Come summertime, getting around will be a bit harder—and a lot less fun—in Raleigh, North Carolina. Bird and Lime, the popular electric scooter companies, are leaving.
"Despite our efforts to partner in good faith, the city has decided to impose some of the most onerous regulations in the country, and unfortunately we cannot continue to operate under such restrictive rules," a spokesperson for Lime told Reason. The company hasn't set a date for its departure, although its current agreement with the city will expire on July 31.
The restrictions include a $300 fee per scooter (up from $100), a 500-vehicle maximum, and rules around where users can ride and park. E-scooter companies allow riders to deposit vehicles on the sidewalk, as opposed to finding a docking station.
When the regulations were implemented in December 2018, Lime only had 300 vehicles scattered around town. But Bird had 1,100, forcing the company to scrap more than half of its Raleigh-based operation. That dramatic decline in availability will hurt the environment, they say, increasing traffic congestion and hampering the eco-friendly company's capacity to provide a sustainable (and exciting!) mode of transportation. Lime claims that every mile traveled via scooter offsets 350 grams of carbon emissions compared to driving.
It also stands to hurt some of the city's more vulnerable occupants, whose access to the cost-friendly scooters will inevitably fall. When Washington, D.C., mulled a similar cap, Bird's chief legal and policy officer wrote that such a move "incentivizes e-scooter providers to put their vehicles only in popular, high-density areas," as opposed to "historically underserved areas that would most benefit from an affordable and reliable transit option."
Bird will leave Raleigh by April 30. The company struggled to maintain its affordability amidst the $300 per scooter fee, adding an additional $2 base charge to the $1 required to unlock a vehicle and the 15 cents per minute to ride. Raleigh will reportedly use that money to enforce the new restrictions and create educational materials on scooter rules, according to The Raleigh News and Observer.
"Even when the City Council's high fees forced us to raise fares, we were encouraged by the loyalty of a growing community of residents who want to see Raleigh be an innovative leader on transportation, economic development and climate policy," Sam Reed, director of government partnerships at Bird, told Reason in a statement. "Unfortunately, Raleigh city officials refuse to amend their burdensome regulations on e-scooter providers, and it no longer makes sense for us to provide our service under the city's restrictive leadership."

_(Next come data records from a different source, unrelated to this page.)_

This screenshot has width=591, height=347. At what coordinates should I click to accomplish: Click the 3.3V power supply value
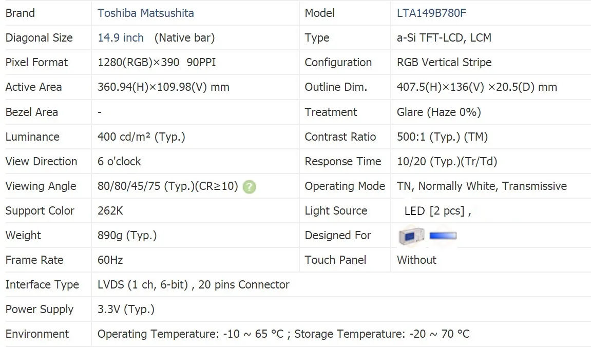tap(126, 309)
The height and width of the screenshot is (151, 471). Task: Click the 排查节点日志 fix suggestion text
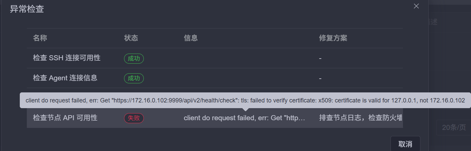pos(360,118)
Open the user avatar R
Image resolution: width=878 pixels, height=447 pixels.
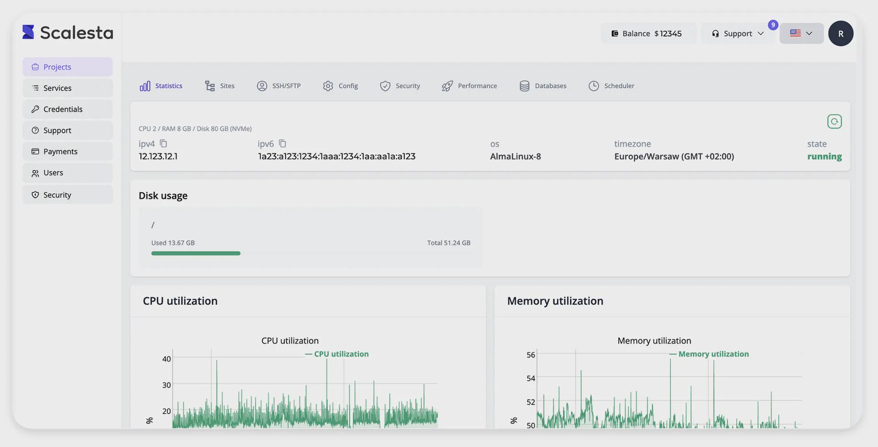coord(841,33)
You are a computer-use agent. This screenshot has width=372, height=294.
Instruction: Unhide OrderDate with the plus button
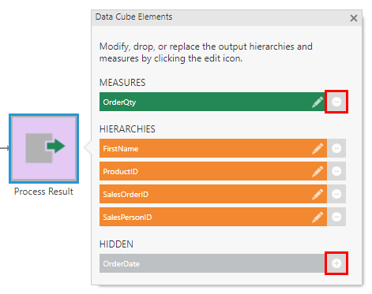(336, 263)
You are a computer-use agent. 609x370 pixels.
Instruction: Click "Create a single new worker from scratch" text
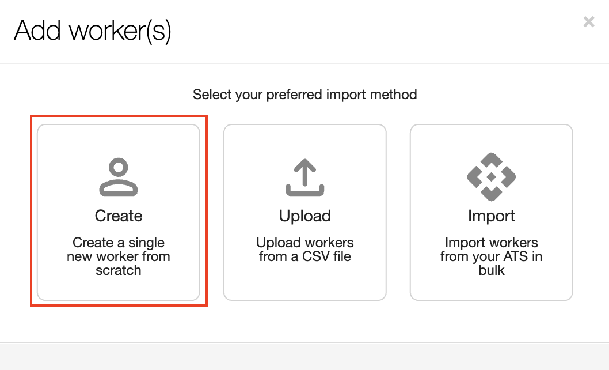click(119, 256)
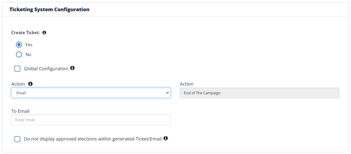Viewport: 351px width, 154px height.
Task: Click the info icon beside Create Ticket
Action: click(44, 33)
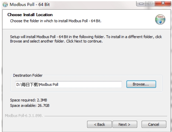Go back with the < Back button
The height and width of the screenshot is (132, 172).
[99, 124]
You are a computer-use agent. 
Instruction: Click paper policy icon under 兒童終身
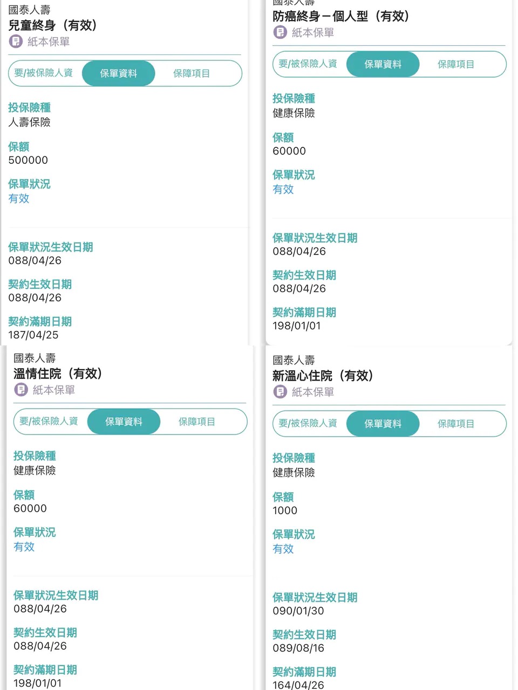[x=16, y=42]
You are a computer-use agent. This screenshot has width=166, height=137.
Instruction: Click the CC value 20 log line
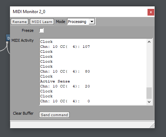click(x=65, y=86)
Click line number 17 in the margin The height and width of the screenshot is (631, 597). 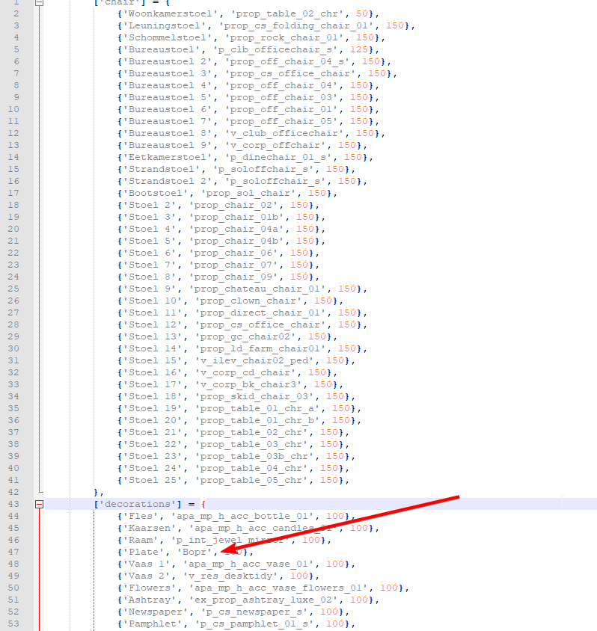[x=13, y=193]
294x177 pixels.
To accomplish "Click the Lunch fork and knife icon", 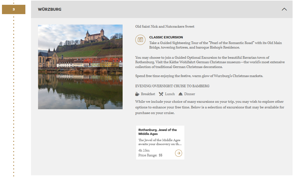I will click(161, 94).
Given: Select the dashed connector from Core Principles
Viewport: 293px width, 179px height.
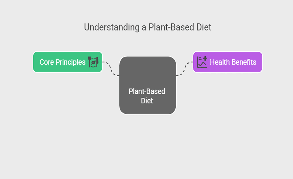Looking at the screenshot, I should coord(111,69).
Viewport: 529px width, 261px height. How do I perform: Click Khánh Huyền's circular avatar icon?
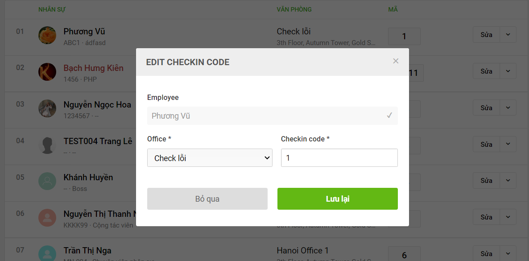point(47,181)
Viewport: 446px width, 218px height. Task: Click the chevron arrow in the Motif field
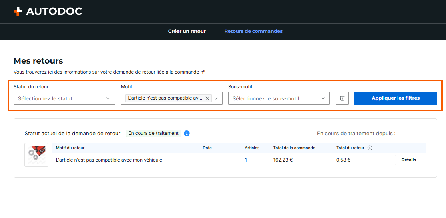pos(216,98)
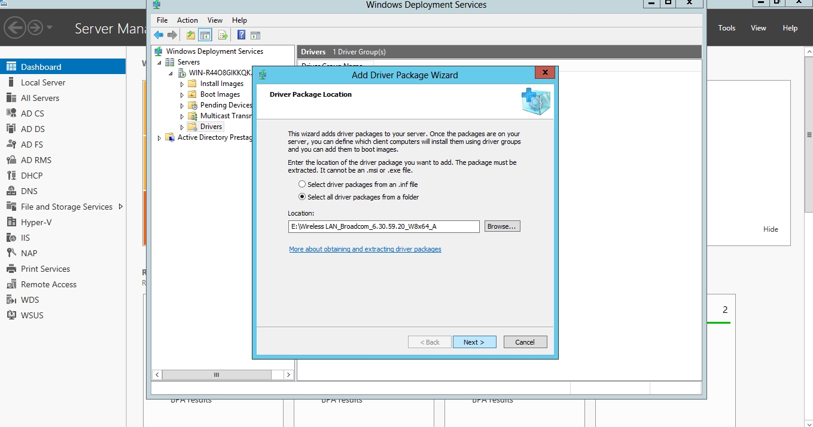Choose Select all driver packages from a folder
This screenshot has height=427, width=813.
point(302,197)
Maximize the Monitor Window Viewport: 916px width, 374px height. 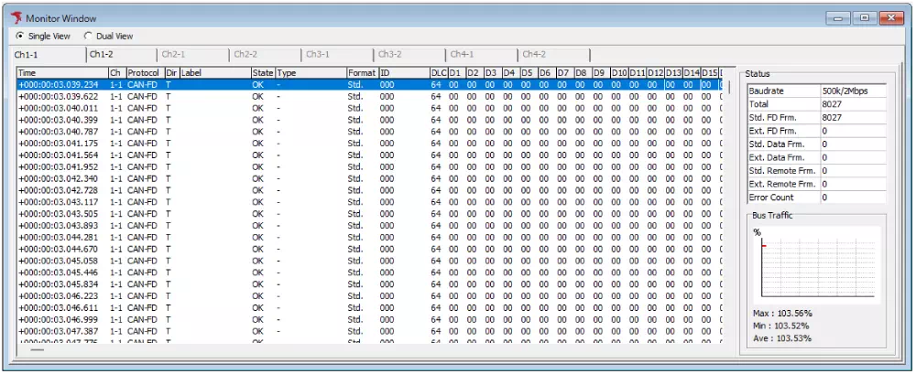pos(863,17)
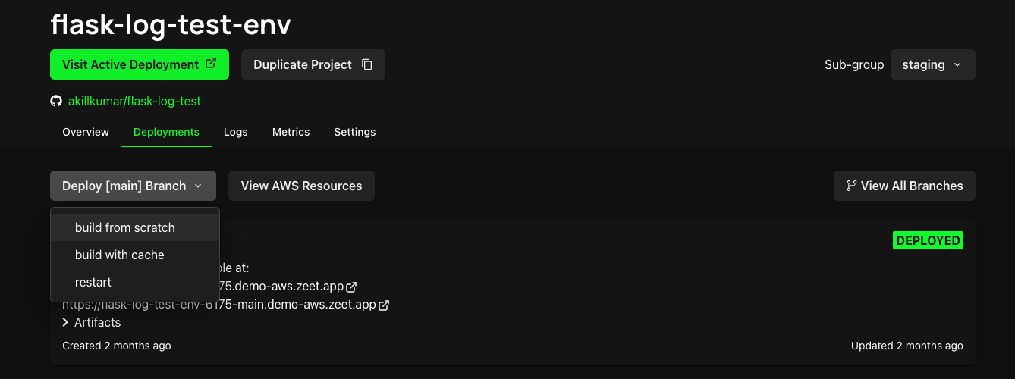Open the Settings tab
This screenshot has height=379, width=1015.
(355, 132)
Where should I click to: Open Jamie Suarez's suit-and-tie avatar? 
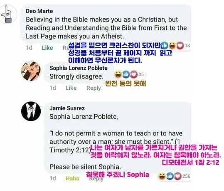click(31, 111)
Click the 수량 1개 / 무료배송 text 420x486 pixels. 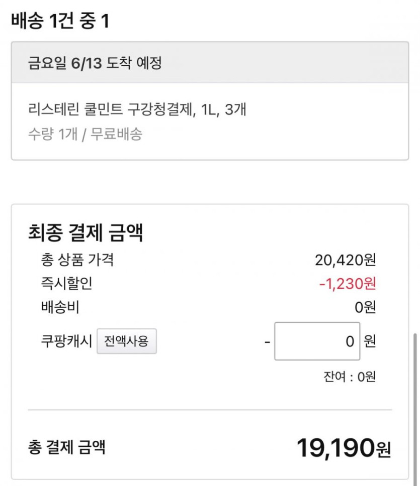pyautogui.click(x=85, y=134)
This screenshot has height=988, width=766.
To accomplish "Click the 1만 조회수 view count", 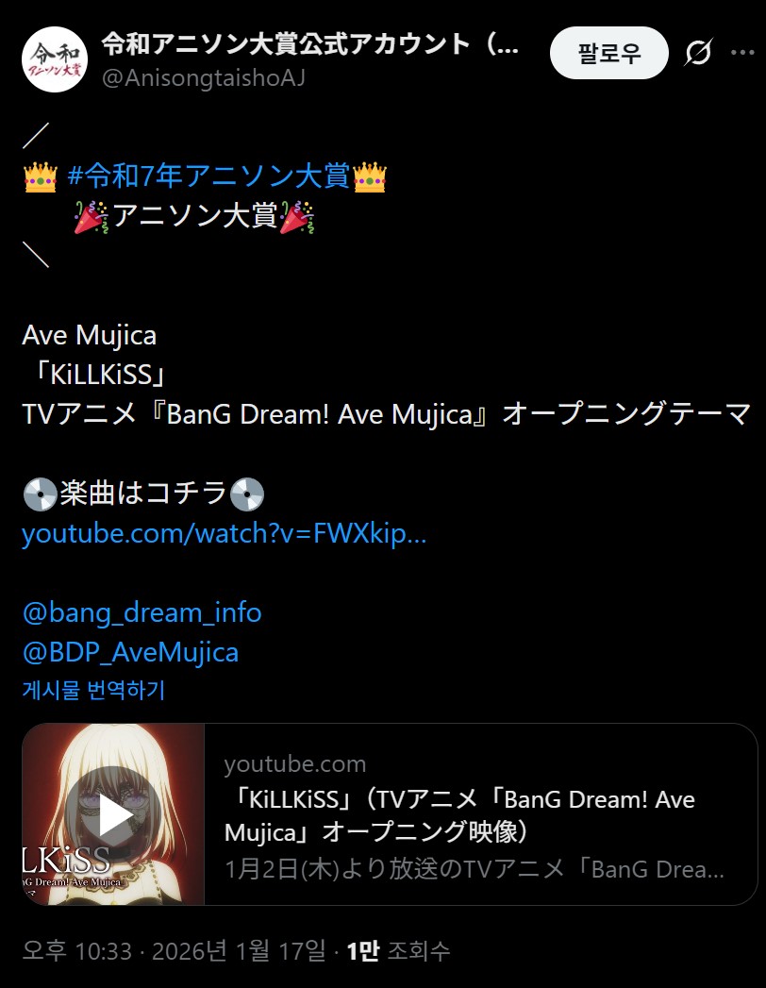I will point(398,951).
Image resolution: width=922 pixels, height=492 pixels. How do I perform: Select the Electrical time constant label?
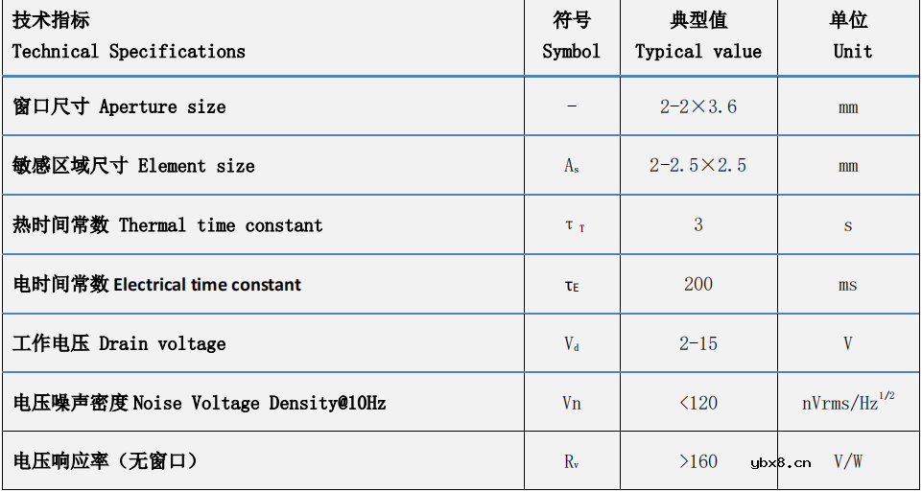pyautogui.click(x=157, y=285)
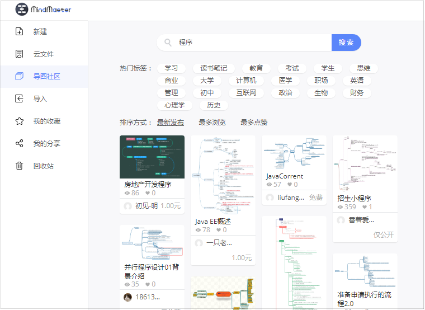The image size is (425, 310).
Task: Open the Recycle Bin trash icon
Action: click(x=20, y=166)
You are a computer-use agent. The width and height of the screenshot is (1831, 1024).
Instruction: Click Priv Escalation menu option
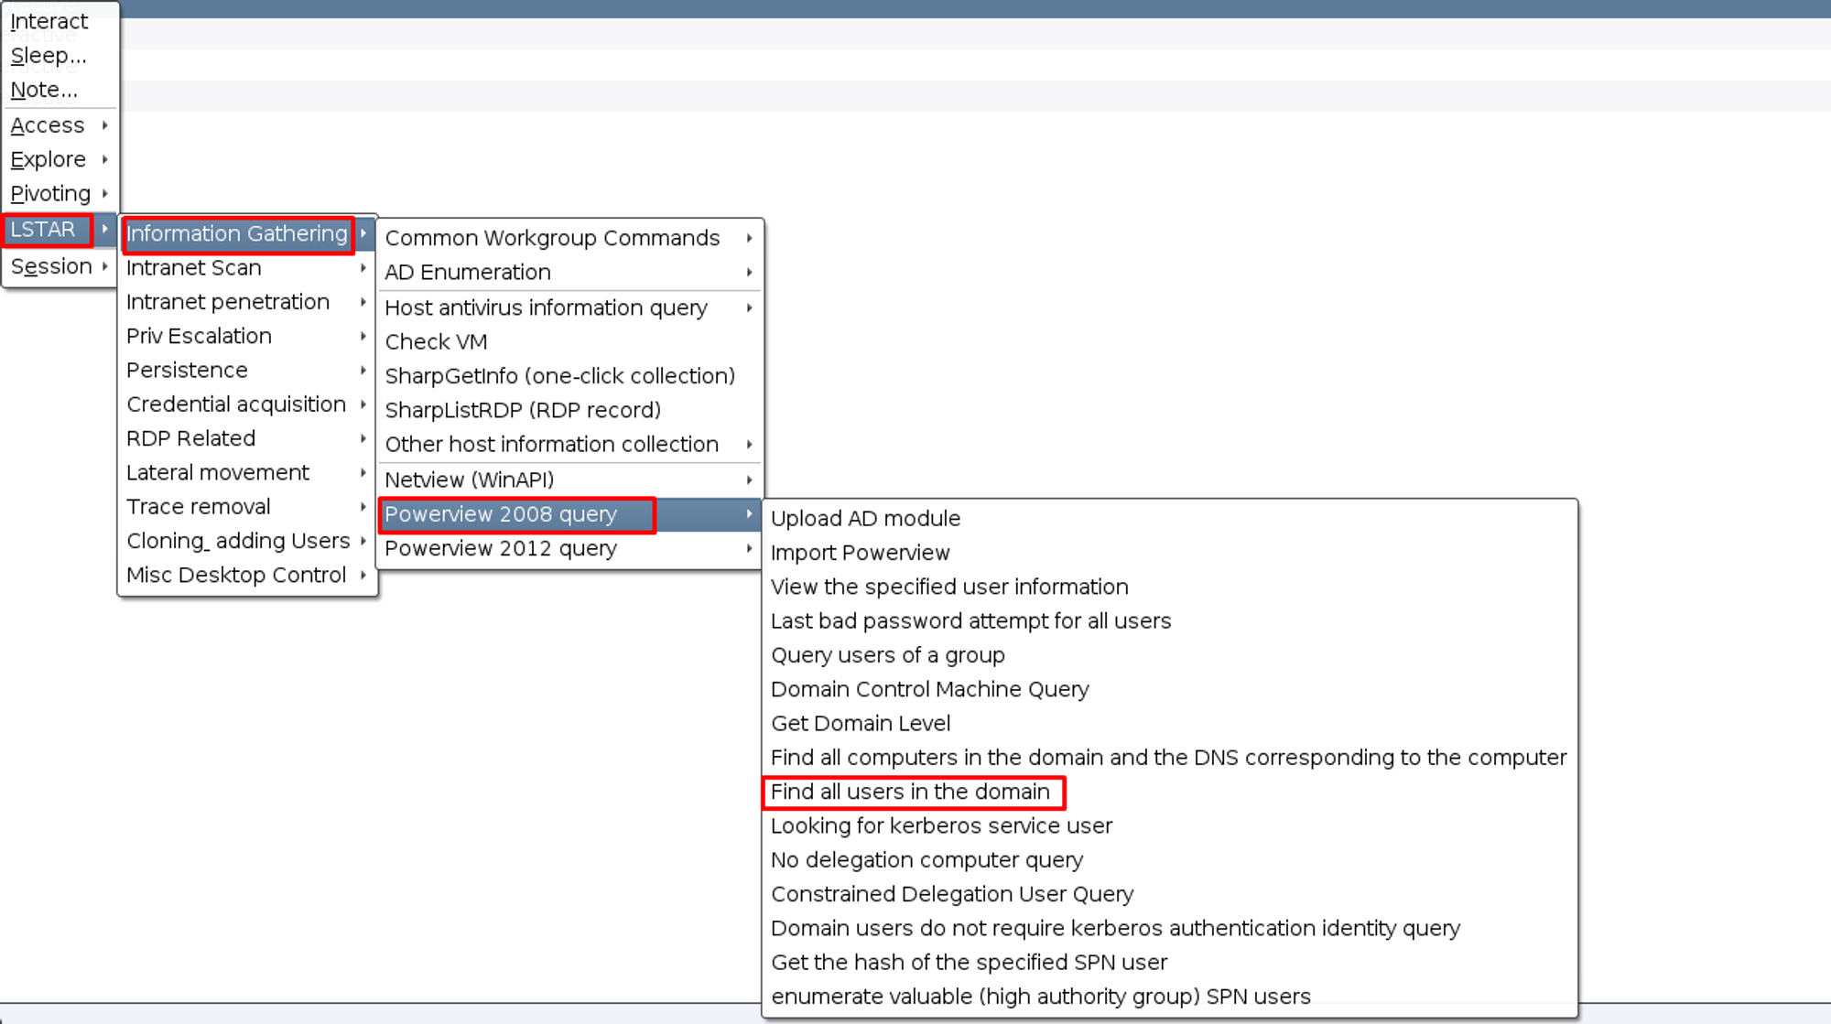[x=199, y=336]
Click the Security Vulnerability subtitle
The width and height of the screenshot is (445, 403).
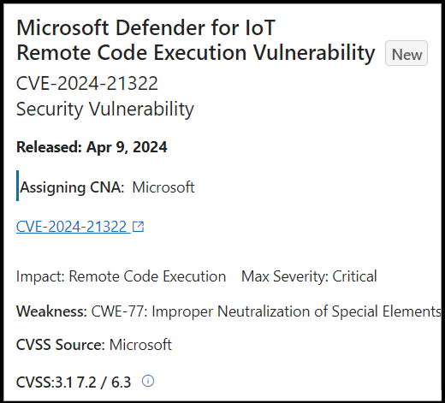pos(105,110)
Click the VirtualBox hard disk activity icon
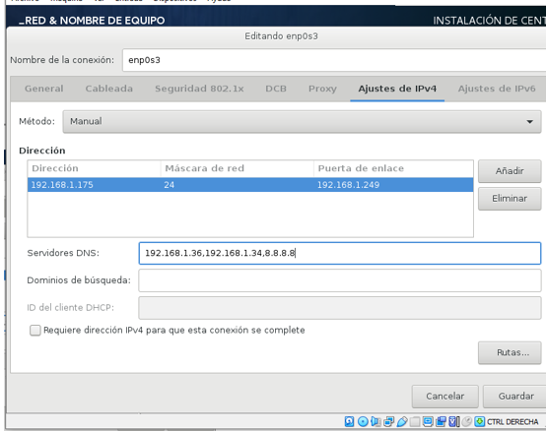Image resolution: width=547 pixels, height=431 pixels. 349,421
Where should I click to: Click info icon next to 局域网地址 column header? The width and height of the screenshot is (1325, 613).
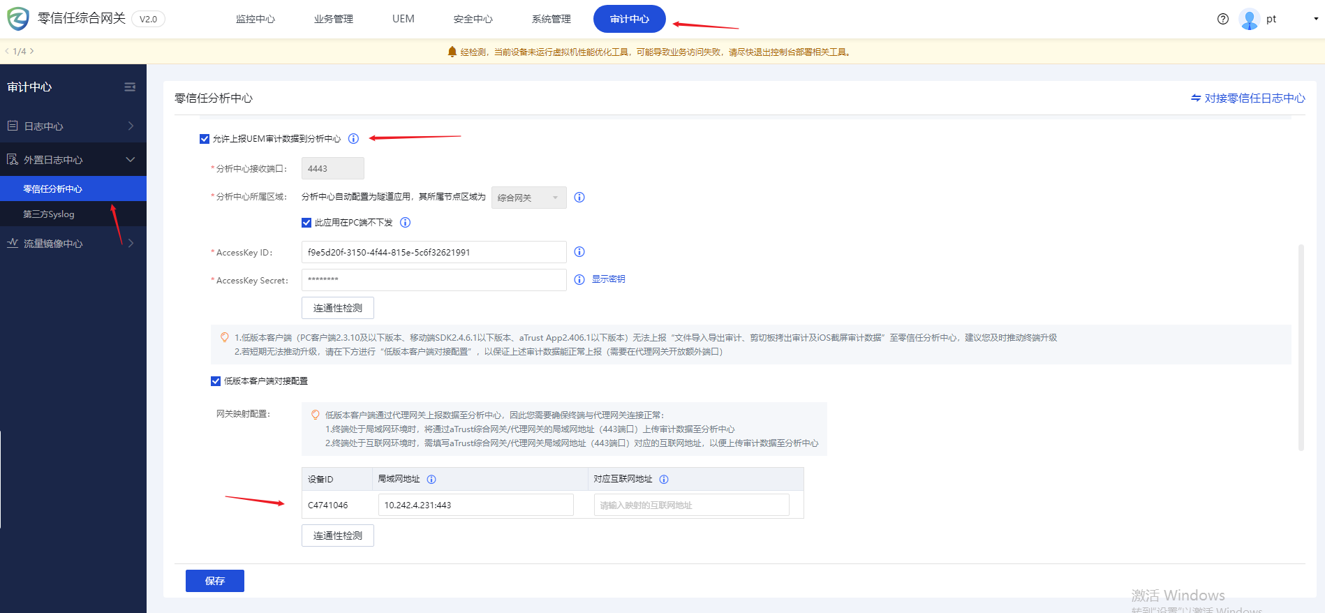tap(431, 480)
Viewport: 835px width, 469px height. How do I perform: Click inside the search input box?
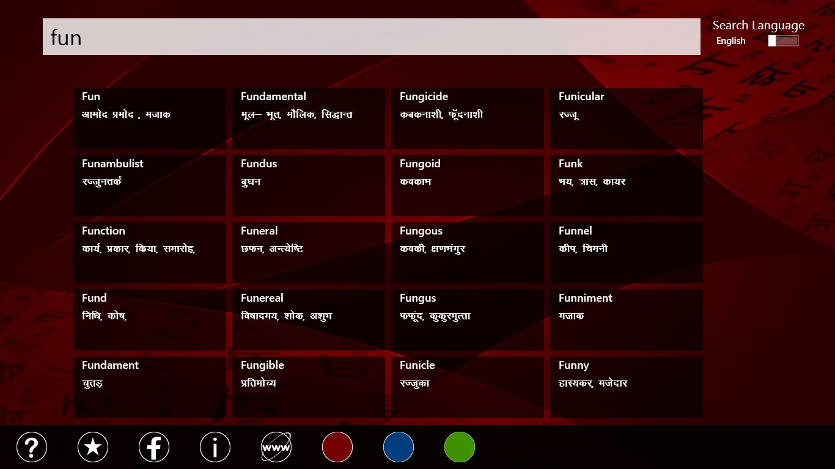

Reed mentioned Charlotte, N.C., as a model for how the state can take advantage of the environmentally-friendly scooters without hindering their potential. The Queen City lifted its vehicle cap in January and doesn't yet charge a scooter fee, although they are exploring options for the latter.
"We work closely with cities around the world who really want to have low-cost, environmentally friendly transit for their residents," said Reed. "We have an awesome working relationship" with Charlotte, he noted, adding that Bird is "looking for ways to extend our partnership."
While its operations grow across the state, Bird's partnership with Raleigh will cease to exist—for now. That could change though, if Raleigh legislators are willing to take a cue from friendlier cities like Charlotte.
"Our time in Raleigh must come to a close but we hope to return in the future when city officials are ready to be more amenable to our business and industry as well as the needs of their constituents," Reed said.